Comparison of static and dynamic random forests models for EHR data in the presence of competing risks: predicting central line-associated bloodstream infection
- URL: http://arxiv.org/abs/2404.16127v2
- Date: Fri, 24 May 2024 16:43:16 GMT
- Title: Comparison of static and dynamic random forests models for EHR data in the presence of competing risks: predicting central line-associated bloodstream infection
- Authors: Elena Albu, Shan Gao, Pieter Stijnen, Frank Rademakers, Christel Janssens, Veerle Cossey, Yves Debaveye, Laure Wynants, Ben Van Calster,
- Abstract summary: Prognostic outcomes related to hospital admissions typically do not suffer from censoring, and can be modeled either categorically or as time-to-event.
We compared the performance of random forest (RF) models to predict the risk of central line-associated bloodstream infections (CLABSI) using different outcome operationalizations.

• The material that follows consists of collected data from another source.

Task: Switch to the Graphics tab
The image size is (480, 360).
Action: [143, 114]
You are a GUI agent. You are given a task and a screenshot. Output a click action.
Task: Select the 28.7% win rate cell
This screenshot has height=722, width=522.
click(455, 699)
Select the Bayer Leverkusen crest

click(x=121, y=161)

- Score: 2.202802833281752
- License: http://creativecommons.org/licenses/by/4.0/
- Abstract: Prognostic outcomes related to hospital admissions typically do not suffer from censoring, and can be modeled either categorically or as time-to-event. Competing events are common but often ignored. We compared the performance of random forest (RF) models to predict the risk of central line-associated bloodstream infections (CLABSI) using different outcome operationalizations. We included data from 27478 admissions to the University Hospitals Leuven, covering 30862 catheter episodes (970 CLABSI, 1466 deaths and 28426 discharges) to build static and dynamic RF models for binary (CLABSI vs no CLABSI), multinomial (CLABSI, discharge, death or no event), survival (time to CLABSI) and competing risks (time to CLABSI, discharge or death) outcomes to predict the 7-day CLABSI risk. We evaluated model performance across 100 train/test splits. Performance of binary, multinomial and competing risks models was similar: AUROC was 0.74 for baseline predictions, rose to 0.78 for predictions at day 5 in the catheter episode, and decreased thereafter. Survival models overestimated the risk of CLABSI (E:O ratios between 1.2 and 1.6), and had AUROCs about 0.01 lower than other models. Binary and multinomial models had lowest computation times. Models including multiple outcome events (multinomial and competing risks) display a different internal structure compared to binary and survival models. In the absence of censoring, complex modelling choices do not considerably improve the predictive performance compared to a binary model for CLABSI prediction in our studied settings. Survival models censoring the competing events at their time of occurrence should be avoided.